Donald Trump “provavelmente” cometeu um crime ao tentar obstruir o Congresso quando tentou subverter a eleição de 2020, a 6 de janeiro de 2021, segundo apontou o juiz do Tribunal Distrital dos Estados Unidos para o Distrito Central da Califórnia, David Carter, que determinou uma decisão que ordena que 101 emails sensíveis do aliado do antigo presidente americano, John Eastman, sejam entregues ao Comité seleto da Câmara que investiga a insurreição do Capitólio.
Eastman atuou como advogado de Trump enquanto tentava anular os resultados das eleições de 2020. “Juntas, essas ações provavelmente constituem tentativas de obstruir um processo oficial”, pôde ler-se.
“Com base nas evidências, o tribunal considera mais provável que o presidente Trump tenha tentado obstruir a sessão conjunta do Congresso a 6 de janeiro de 2021”, escreveu Carter.
“A ilegalidade do plano era óbvia”, precisou o juiz. “A nossa nação foi fundada na transição pacífica de poder, simbolizada por George Washington ao depor a sua espada para abrir caminho para as eleições democráticas. Ignorando essa história, o presidente Trump fez uma campanha vigorosa para que o vice-presidente determinasse sozinho os resultados das eleições de 2020. Todos os americanos, e certamente o presidente dos Estados Unidos, sabe que em democracia os líderes são eleitos, não instalados.”

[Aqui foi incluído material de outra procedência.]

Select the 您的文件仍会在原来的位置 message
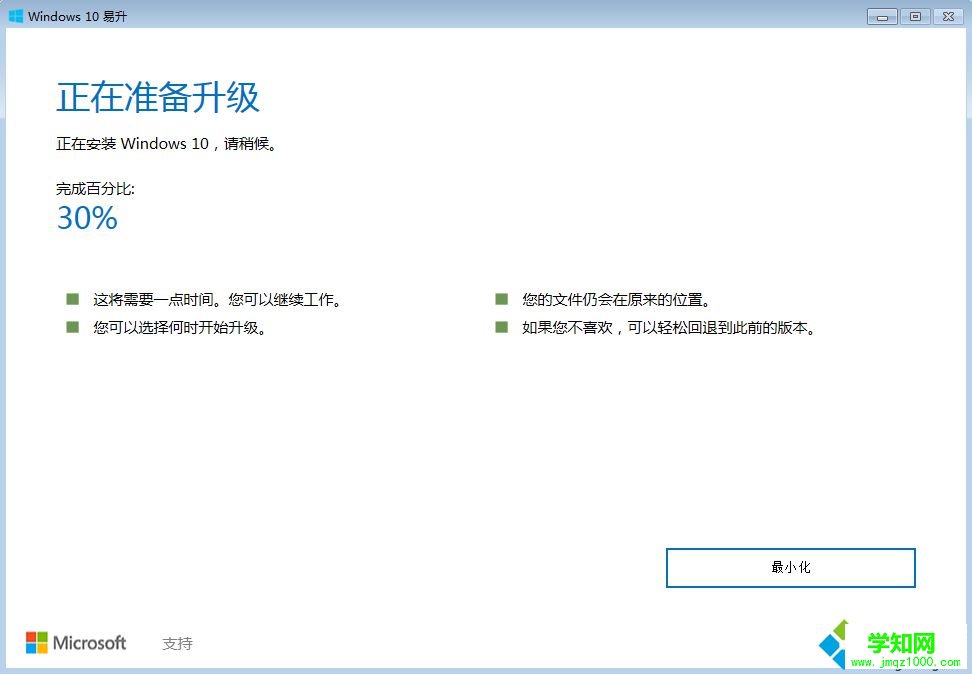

“Se o país não se comprometer a investigar e responsabilizar os responsáveis, o tribunal teme que 6 de janeiro se repita”, escreveu o juiz, reforçando: “Se o plano do Dr. Eastman e do presidente Trump tivesse funcionado, teria encerrado permanentemente a transição pacífica de poder, minando a democracia americana e a Constituição.”